Yugoslavia Government Revenue and Spending
Most federal revenue was collected in the form of turnover
taxes and assessments by local and federal self-management
communities of interest, which had financial management
responsibility for social services such as education, health, and
pensions. Because a large portion of the national budget was
committed to social services, levies by the communities of
interest were an important part of the tax structure. The
republics and provinces and the communes also levied taxes; their
main revenue sources were the same as those of the federal
government, but they also taxed income and personal property. The
last two categories provided little income, because the minimum
income level on which income tax was collected was very high.
Personal property taxes were collected mostly on private homes
(see Housing
, ch. 2). Peasants and private businesses were taxed
on assessed incomes, often at very high rates that discouraged
individual economic initiative. Constitutional reform aimed at
restructuring the tax system to eliminate such restrictions.

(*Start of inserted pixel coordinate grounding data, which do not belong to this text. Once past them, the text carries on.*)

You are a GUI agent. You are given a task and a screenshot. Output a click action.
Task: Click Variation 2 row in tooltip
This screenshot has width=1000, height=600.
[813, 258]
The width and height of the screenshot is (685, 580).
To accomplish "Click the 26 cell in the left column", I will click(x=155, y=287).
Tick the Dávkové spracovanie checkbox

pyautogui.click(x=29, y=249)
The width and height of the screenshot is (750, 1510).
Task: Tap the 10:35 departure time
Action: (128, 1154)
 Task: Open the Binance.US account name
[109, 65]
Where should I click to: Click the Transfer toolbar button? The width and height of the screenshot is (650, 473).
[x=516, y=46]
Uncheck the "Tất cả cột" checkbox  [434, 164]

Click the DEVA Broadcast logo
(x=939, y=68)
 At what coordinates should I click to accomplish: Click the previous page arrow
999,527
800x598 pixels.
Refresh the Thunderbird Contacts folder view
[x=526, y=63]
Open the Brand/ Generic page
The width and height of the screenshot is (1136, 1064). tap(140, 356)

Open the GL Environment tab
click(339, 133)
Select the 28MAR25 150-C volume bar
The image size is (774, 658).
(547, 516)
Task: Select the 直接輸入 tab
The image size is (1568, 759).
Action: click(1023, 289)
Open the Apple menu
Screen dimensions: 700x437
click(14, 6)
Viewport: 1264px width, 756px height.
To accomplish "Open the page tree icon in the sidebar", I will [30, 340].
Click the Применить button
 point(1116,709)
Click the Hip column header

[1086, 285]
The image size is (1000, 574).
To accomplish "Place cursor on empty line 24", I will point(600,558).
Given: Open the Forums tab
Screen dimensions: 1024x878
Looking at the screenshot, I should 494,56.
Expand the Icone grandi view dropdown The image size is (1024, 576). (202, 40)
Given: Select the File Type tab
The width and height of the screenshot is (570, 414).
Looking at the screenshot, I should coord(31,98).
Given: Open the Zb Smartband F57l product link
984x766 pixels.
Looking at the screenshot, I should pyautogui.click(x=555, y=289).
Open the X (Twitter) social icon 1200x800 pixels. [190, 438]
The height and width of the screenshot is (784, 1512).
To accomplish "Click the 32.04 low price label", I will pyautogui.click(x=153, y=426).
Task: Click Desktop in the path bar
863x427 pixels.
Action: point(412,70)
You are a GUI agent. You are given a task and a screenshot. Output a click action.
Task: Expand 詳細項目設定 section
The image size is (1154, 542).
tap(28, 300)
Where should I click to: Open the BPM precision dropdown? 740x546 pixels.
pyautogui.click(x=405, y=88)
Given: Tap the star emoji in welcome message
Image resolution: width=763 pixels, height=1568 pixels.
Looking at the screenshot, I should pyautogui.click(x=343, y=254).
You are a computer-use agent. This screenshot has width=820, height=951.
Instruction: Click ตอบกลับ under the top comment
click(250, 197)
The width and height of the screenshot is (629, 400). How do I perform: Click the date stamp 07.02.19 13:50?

In 1987 the government purchased 41 percent of Yugoslavia's
social product (see Glossary) through large expenditures on
defense, government administration, and social services (see
table 11, Appendix). Social services received an unusually large
allotment for a country of Yugoslavia's modest resources. Defense
took about 46 percent of federal outlays budgeted for 1990,
because of Yugoslavia's policy of maintaining security and
integrity as a nonaligned state
(see
Threat Perception;
Military Budget
, ch. 5). Other major
federal expenditure
categories were education and aid to underdeveloped regions.
The 1974 Constitution virtually eliminated direct federal
expenditures on investment. Partly for this reason, in 1990 the
federal government accounted for only one-quarter of total
government spending in Yugoslavia. The remainder was disbursed by
authorities at the republic or commune level.